Secretary of Sports of Uruguay
- In office 1 March 2020 – 1 March 2025
- President: Luis Alberto Lacalle Pou
- Preceded by: Fernando Cáceres
- Succeeded by: Alejandro Pereda

President of the Uruguayan Football Association
- In office 14 August 2009 – 2 March 2014
- Preceded by: Washington Rivero
- Succeeded by: Wilmar Valdez

Personal details
- Born: 17 May 1961 (age 65) Montevideo, Uruguay
- Party: National
- Spouse: Silvia
- Children: Belén, María Eugenia
- Parent: Sebastián Bauzá Ques
- Education: University of the Republic
- Occupation: Dentist, businessman, politician

= Sebastián Bauzá =

Uruguayan dentist, sports leader, politician and businessperson

Sebastian Bauza (born 17 May 1961 in Montevideo), is a Uruguayan dentist, sports leader, businessman and politician of the National Party (PN) who served as Secretary of Sports from 2020 to 2025.

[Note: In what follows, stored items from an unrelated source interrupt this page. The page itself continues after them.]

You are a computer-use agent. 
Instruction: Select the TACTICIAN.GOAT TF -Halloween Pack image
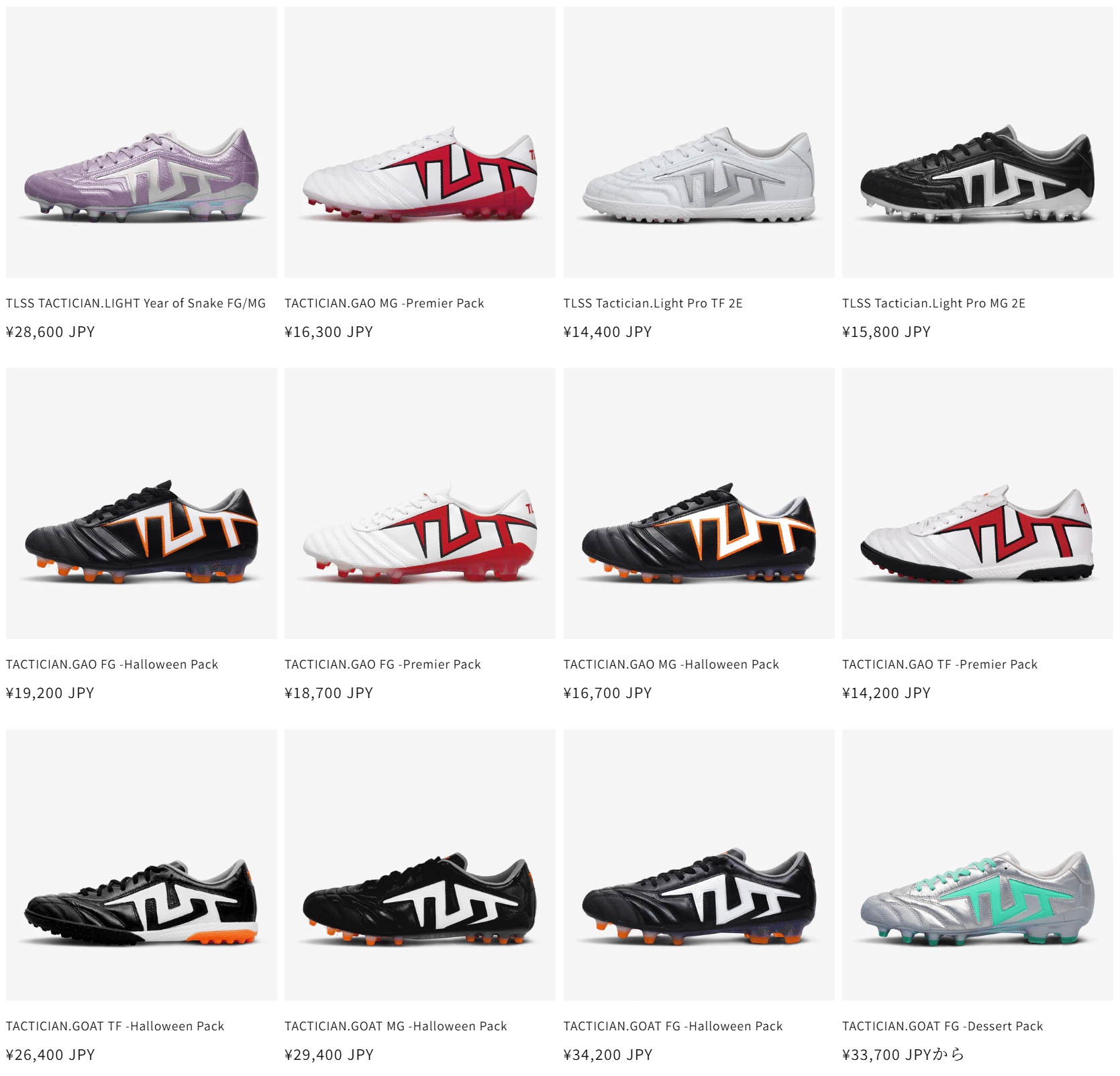coord(141,865)
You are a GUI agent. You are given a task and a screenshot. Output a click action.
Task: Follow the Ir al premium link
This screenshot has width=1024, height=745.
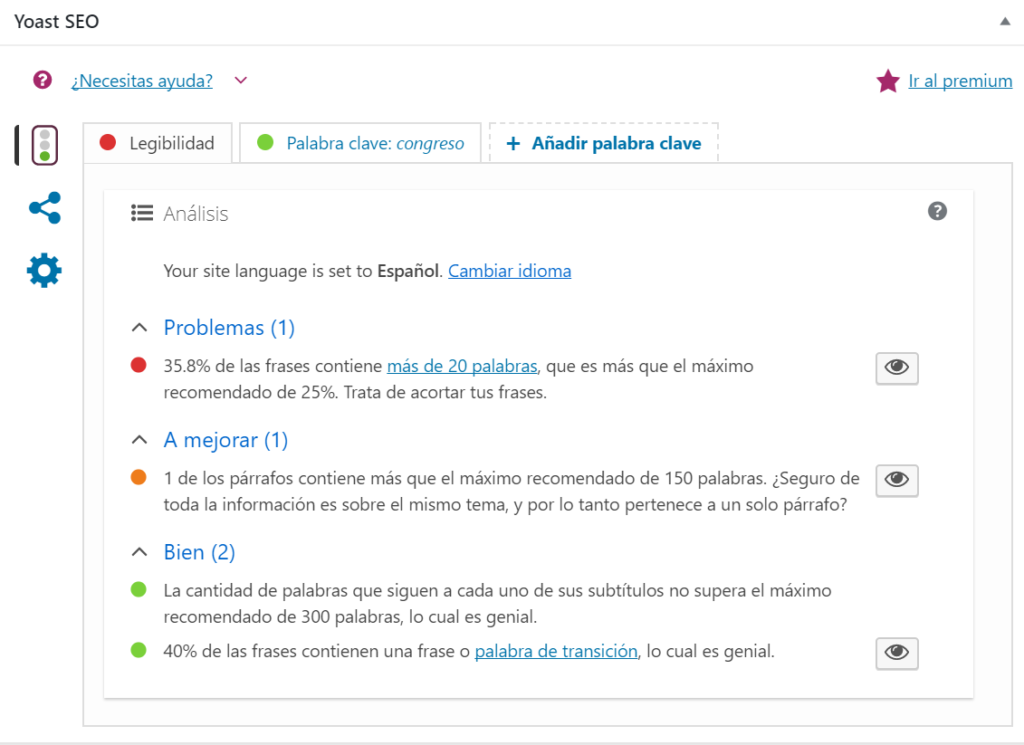(960, 81)
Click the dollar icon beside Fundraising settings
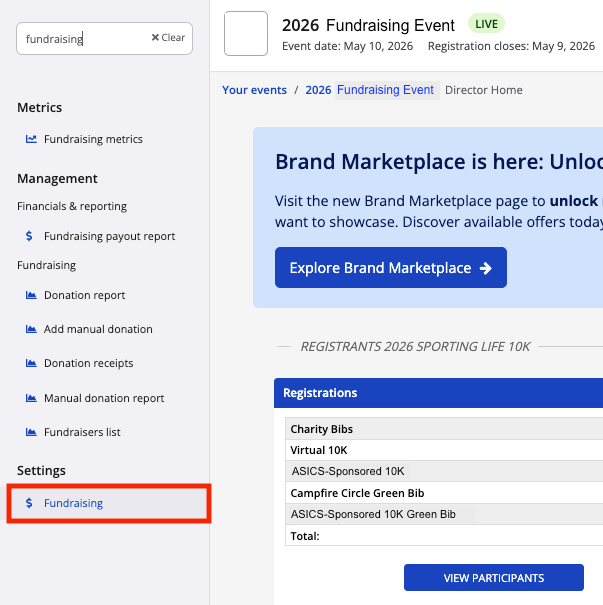Screen dimensions: 603x605 [30, 504]
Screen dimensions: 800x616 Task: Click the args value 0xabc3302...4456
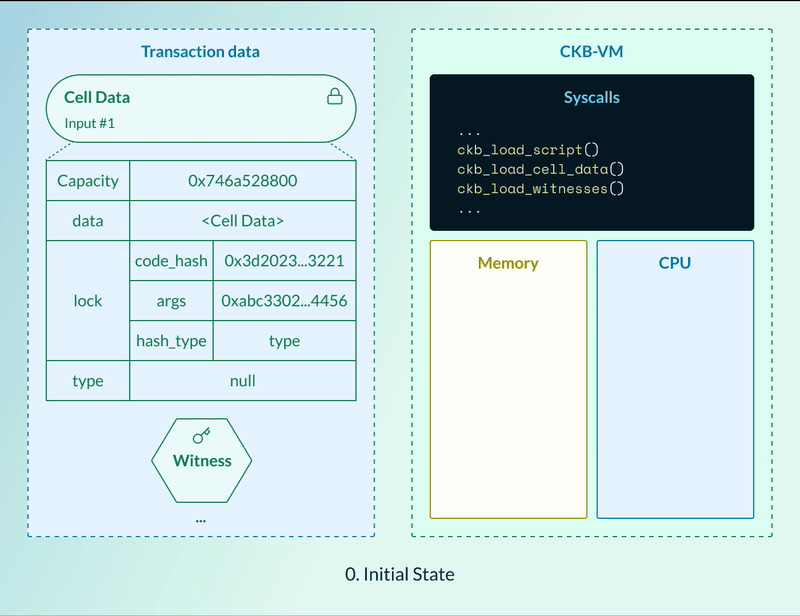click(284, 301)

== Family and education ==
He is the son of Sebastián Bauzá Ques. Graduated University of the Republic, he has a Dentistry degree. He is also a restaurateur in a family business and is owner and manager of confectionery Lion D'Or.

== Career ==

=== Sports ===
He presided over the Club Atlético Bella Vista like his father who led the club for 27 years. He was president of the Uruguayan Football Association from 2009 to 2014. In 2015, he declared in court with all the members of the South American Football Confederation for the Case FIFA. However, in 2017 his case is archived.

=== Politics ===
He ran in the 2015 Montevideo municipal election as deputy to Edgardo Novick and Álvaro Garcé. He was appointed Secretary of Sports in December 2019, after the victory of Luis Lacalle Pou as President of Uruguay. He took office on March 1, 2020.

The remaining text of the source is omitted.